I must get out, she thought: I must get out into the fresh air, I must get out into the cool rain. …
Carlyon appeared in the doorway of the sitting room, and now she was hemmed in by the three of them. Menacing, sinister, they advanced imperceptibly upon her. Dai Jones’s grey eyes were pools of ugly secrets, the woman’s smiling face was a pink and white mask, painted over evil; and Carlyon—Carlyon was after all the fortune hunter that she had laughed about in the security and saneness of her little pink office; a fortune hunter, a murderer, a destroyer of helpless young creatures for the sake of sordid gain. …
And suddenly there was Mr. Chucky! Sane, cool, so very reassuring and real, with his precise manner and his ramrod back—friend of a thousand aeons, compared with these three terrible strangers. She threw out a hand to him, caught at his hard brown hand as a drowning man might catch at a spar of wood. “Oh, Mr. Chucky—thank God, there you are! You know her, don’t you? You know that Amista really is here, you know her, you said how pretty she was and that Mr. Carlyon—yes, Mr. Carlyon, now I remember, he said that you thought so, you thought she was pretty. So you do know her, you are married to her, just like I said!” Let them look now as menacing as they would; at least she was sane, there was no longer need to doubt her own senses, to reel bewildered beneath shocks that seemed to come from her own mind. “You know Amista, don’t you, Mr. Chucky; you know Mrs. Carlyon?”
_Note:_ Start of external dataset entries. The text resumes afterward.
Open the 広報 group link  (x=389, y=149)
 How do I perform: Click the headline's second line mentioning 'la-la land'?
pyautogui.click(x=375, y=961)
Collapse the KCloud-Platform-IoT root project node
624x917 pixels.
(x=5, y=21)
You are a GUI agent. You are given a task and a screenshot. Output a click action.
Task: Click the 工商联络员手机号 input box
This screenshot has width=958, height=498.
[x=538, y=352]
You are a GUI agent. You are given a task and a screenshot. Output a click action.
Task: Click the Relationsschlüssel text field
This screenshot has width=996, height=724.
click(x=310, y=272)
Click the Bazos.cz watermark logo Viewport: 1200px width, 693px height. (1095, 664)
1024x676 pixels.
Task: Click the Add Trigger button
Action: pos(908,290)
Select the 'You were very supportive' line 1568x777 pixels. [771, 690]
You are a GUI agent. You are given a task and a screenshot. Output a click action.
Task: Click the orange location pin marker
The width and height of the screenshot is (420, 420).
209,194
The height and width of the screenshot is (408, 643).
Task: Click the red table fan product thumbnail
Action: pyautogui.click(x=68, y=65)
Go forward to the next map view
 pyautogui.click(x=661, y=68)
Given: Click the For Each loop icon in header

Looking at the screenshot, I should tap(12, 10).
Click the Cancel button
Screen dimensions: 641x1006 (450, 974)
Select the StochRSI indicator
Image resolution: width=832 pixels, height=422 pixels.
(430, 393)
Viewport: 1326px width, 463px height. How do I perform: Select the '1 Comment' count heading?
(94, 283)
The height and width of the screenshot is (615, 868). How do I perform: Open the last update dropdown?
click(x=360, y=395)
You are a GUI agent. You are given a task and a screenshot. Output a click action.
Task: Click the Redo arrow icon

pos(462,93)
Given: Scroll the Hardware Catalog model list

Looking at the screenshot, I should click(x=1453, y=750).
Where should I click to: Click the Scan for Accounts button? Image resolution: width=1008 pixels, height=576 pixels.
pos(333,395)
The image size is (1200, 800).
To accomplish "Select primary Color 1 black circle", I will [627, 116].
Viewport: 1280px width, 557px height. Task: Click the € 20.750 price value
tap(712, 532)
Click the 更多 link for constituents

Mr. Chucky leaned indolently against the frame of the doorway. His lean fingers played with an unlighted cigarette. “Me? I never heard of the lady, Miss Jones. I didn’t even know Mr. Carlyon was married.”
She turned and stumbled out of the hall, into the silver rain.
CHAPTER THREE
S HE WAS OUTSIDE IN the fresh air and the clean rain, walking swiftly away from that horrible house, breaking into a run, fleeing down the steep little path as though the fiends of hell were after her. Far below, like a curled leaf on the bosom of the river, the milk-woman’s boat pulled steadily across, and she saw the tiny figure detach itself and start up the narrow grey ribbon of the road on the opposite side of the valley. She wanted to scream out, to implore the little woman to come back and take her across to safety and sanity, away from the terror and mystery of that horrible house. But she knew it was useless: Miss Evans the Milk was far, far beyond hearing, steadily ploughing up the steep hillside, every step taking her farther and farther away. She ran on wildly, aimlessly, sobbing for breath, not knowing or caring what she should do when she came to the river’s edge, intent only upon getting as far as possible away from the house. Then she caught her high heel in a root that straggled across the path, and fell full length and lay with her head against her arm.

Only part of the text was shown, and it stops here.